I am trying to understand how multinomial logistic regression works. In the first round, I am using the following model representation: $$ P(Y=k|X_1=x_1,X_2=x_2)=\frac{\exp(\beta_{k0}+\beta_{k1}x_2+\beta_{k2}x_2)}{\color{red}1+\sum_{j=\color{red}2}^K \exp(\beta_{j0}+\beta_{j1}x_2+\beta_{j2}x_2)} $$ where $k$ is the category of $Y$, and it can be any value between $1$ and $K$. I simulate data according to the model and then estimate the model with the R function multinom from the nnet package. Unfortunately, I am getting parameter estimates that are far away from the true values.

The simulation code in R for an examples with 3 categories and two independent variables is given below.

# An auxiliary function that takes regressors and coefficients and produces probabilities according to the multinomial logit model
mnlogitgen1=function(X,Beta){
 if(is.null(dim(X))) X=t(X)
 p=cbind(1,exp(X%*%Beta))/(1+rowSums(exp(X%*%Beta)))
 return(p)
}

# Set parameter values of the data generating process (DGP)
n=1e4 # sample size
beta10= 0.5; beta11=2; beta12=-2;   beta1=c(beta10,beta11,beta12)
beta20=-0.5; beta21=2; beta22=-2;   beta2=c(beta20,beta21,beta22)
beta30= 0.5; beta31=1; beta32= 1;   beta3=c(beta30,beta31,beta32)

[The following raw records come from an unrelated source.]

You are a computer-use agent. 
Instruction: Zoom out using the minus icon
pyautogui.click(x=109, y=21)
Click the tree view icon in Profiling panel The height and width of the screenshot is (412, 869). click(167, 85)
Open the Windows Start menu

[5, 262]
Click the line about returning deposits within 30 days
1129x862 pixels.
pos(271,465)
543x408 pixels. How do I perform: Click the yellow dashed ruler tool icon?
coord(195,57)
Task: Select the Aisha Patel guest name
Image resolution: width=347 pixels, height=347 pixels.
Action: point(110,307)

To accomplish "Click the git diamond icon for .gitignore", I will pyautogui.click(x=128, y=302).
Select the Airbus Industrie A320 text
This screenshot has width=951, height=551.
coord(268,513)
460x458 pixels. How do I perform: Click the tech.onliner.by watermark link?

# Generate random variables x1, x2
set.seed(1); x1=rnorm(n); set.seed(2); x2=rnorm(n)

# Generate the probabilities
p=mnlogitgen1(X=cbind(1,x1,x2),Beta=cbind(beta2,beta3))
# Generate an auxiliary random variable u that is uniformly distributed between 0 and 1
set.seed(0); u=runif(n,min=0,max=1)

# Determine categories of Y based on probabilities
u1=which(u<=p[,1])
u2=which((u>p[,1])&(u<=p[,1]+p[,2]))
u3=which(u>p[,1]+p[,2])

# Generate y
y=rep(NA,n)
y[u1]=1; y[u2]=2; y[u3]=3
# Encode y as factor to reflect the numbers mean categories    
y=factor(y)

And here is the fitting bit:

# Fit a multinomial logistic regression
library(nnet)
m1=multinom(y~x1+x2)
print(m1)

with the following result:

> m1
Call:
multinom(formula = y ~ x1 + x2)

Coefficients:
  (Intercept)        x1        x2
2  -0.5247573 1.9761060 -1.937964
3   0.5011046 0.9772012  1.028550

The estimated coefficients turn out to be similar to beta2 and beta3 -- so far so good.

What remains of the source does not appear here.